I just received a thank you letter from a lady who had been given a copy of my book. She was so appreciative. She said, “I am eighty-five years old, I was never a very good mother but I am so trying to make it up to my kids at this late time in my life.” Mothers always judge themselves harshly so who knows what was meant by that, but she is obviously still trying to be a good mother.

Our society places so much emphasis on good grades, good credit scores and good appearances that we sometimes forget the most important thing is a good heart and simply trying a little harder next time when we screw up. And what a silly question--”Is he a good baby?” As if there was ever a “bad” baby. In fact, has there ever been a “bad” kid at all? I have met a lot of freethinking, rebellious, individualistic, bright, creative, push the envelope kids but, I have yet to meet one that I would call “bad.” However, I talked to Zac yesterday. He had just got off the phone with a spanish speaking lady at the traffic school. He asked her, “Do I need to bring anything and what should I expect?” She said, “Just bring yourself and we will make you a good person again.” So if I do run into one of those bad kids, now I know where to send them!

Monday, February 8, 2010

To Dance, To Dream

As I have stated many times in the past, my heart is the heart of a dancer, unfortunately my life did not get the memo. However, with a little persistence, Heather finally talked me into attending a dance class for the 50+ ladies called “Prime Movers.” She, then, was kind enough to “midwife” me through the experience just in case I forgot to breathe. It was so fun. I will go back next Saturday, and the next. And, just like my Apple homeboy mentioned in a previous post, I have my Repertory Dance Theater homeboy to remind me of muscles I haven’t used since 1972. Did I mention, it was so fun! Oh to Dance, to Dream.

As I type this, Zac just walked in the room to tell me about the new skis he will finally have the money to buy this week. He then said, “I dream of skiing every single night, I hate waking up because I am always right in the middle of a big jump.” I have never seen Zac so happy. Oh, To Ski, To Dream.

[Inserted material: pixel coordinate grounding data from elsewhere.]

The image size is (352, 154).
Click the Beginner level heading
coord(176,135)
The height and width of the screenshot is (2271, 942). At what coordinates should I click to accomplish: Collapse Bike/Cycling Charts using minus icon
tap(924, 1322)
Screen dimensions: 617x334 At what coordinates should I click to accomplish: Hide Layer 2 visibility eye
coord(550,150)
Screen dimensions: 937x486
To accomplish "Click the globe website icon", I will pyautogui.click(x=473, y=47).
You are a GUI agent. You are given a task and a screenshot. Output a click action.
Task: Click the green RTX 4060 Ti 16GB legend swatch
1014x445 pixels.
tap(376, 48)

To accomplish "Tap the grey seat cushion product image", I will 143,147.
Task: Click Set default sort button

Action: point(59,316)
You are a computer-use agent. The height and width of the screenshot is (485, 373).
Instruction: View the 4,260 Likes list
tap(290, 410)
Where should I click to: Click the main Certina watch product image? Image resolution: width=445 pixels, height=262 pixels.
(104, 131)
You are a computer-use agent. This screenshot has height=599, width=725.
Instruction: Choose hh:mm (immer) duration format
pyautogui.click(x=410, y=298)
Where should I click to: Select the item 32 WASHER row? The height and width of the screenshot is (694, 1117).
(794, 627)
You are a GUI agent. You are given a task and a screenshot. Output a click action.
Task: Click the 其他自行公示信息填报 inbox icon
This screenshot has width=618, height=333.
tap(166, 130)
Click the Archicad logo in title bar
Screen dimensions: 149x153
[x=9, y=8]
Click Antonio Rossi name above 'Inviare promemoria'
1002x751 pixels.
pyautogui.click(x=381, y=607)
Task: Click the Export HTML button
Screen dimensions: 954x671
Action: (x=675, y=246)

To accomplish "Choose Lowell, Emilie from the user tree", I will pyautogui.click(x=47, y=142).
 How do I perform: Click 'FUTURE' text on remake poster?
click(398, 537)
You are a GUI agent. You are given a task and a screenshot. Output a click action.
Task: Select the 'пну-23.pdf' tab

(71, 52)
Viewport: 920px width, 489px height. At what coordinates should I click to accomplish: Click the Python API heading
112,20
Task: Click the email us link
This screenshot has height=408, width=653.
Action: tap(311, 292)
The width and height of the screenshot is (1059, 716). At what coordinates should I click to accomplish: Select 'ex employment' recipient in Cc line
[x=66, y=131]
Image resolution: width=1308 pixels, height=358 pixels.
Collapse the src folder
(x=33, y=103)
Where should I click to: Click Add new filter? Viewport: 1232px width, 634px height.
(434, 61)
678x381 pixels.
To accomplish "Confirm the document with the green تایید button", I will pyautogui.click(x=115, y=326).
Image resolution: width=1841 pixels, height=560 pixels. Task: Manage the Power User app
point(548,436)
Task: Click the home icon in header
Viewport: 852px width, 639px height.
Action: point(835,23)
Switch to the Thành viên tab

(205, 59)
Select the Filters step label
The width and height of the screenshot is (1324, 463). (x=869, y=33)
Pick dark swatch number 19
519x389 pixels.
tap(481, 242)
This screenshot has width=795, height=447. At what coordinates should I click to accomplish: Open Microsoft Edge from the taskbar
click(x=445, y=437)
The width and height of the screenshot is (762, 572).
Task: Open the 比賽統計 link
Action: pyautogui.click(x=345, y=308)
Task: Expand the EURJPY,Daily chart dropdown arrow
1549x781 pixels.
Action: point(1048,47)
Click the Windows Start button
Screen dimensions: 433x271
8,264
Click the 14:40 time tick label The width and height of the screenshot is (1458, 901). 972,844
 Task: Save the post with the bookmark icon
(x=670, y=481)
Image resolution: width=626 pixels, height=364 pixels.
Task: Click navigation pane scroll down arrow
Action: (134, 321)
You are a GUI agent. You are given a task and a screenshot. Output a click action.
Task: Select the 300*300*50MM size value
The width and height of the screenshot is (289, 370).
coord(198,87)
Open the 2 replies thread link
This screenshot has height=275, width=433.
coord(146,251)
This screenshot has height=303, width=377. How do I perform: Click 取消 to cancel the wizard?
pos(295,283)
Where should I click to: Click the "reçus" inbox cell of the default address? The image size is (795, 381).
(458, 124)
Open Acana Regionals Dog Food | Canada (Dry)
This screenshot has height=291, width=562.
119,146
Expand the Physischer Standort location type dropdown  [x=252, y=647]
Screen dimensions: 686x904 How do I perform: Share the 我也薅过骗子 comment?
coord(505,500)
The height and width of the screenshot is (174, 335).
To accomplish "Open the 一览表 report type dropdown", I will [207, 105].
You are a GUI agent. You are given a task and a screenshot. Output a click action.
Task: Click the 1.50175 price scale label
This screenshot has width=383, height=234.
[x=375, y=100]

At what point did I decide that I could not dance-even just for the fun of it? At what point did I decide that I wasn’t a good enough artist to pick up a pencil and eraser, just for the fun of it? At what point did I start putting all my dreams on the back burner to do the laundry, run the carpools and pay the bills? I think maybe it happened in college where the competition was so stiff. I think part of it happened in the eighties when I read a book called “Excellence.” Maybe it happened during the years when I simply fell in bed so exhausted at night that I forgot to dream. I am waking up now though. And, to hell with “excellence.” Life is too short!

I am finally learning, way too late, that life is to be lived, not endured. Fun is not bad and perfection has much more to do with how we love than how straight a zipper we can sew. (I think my college Clothing and Textiles teachers may have also scarred me for life!) Today is the day to “taste the strawberries and drink the sweet wine.” Today is the day to dream and dance and draw and soar and write and paint and jump and fly… and love. So ladies, ( and gentlemen if any of you read this blog) what are your dreams?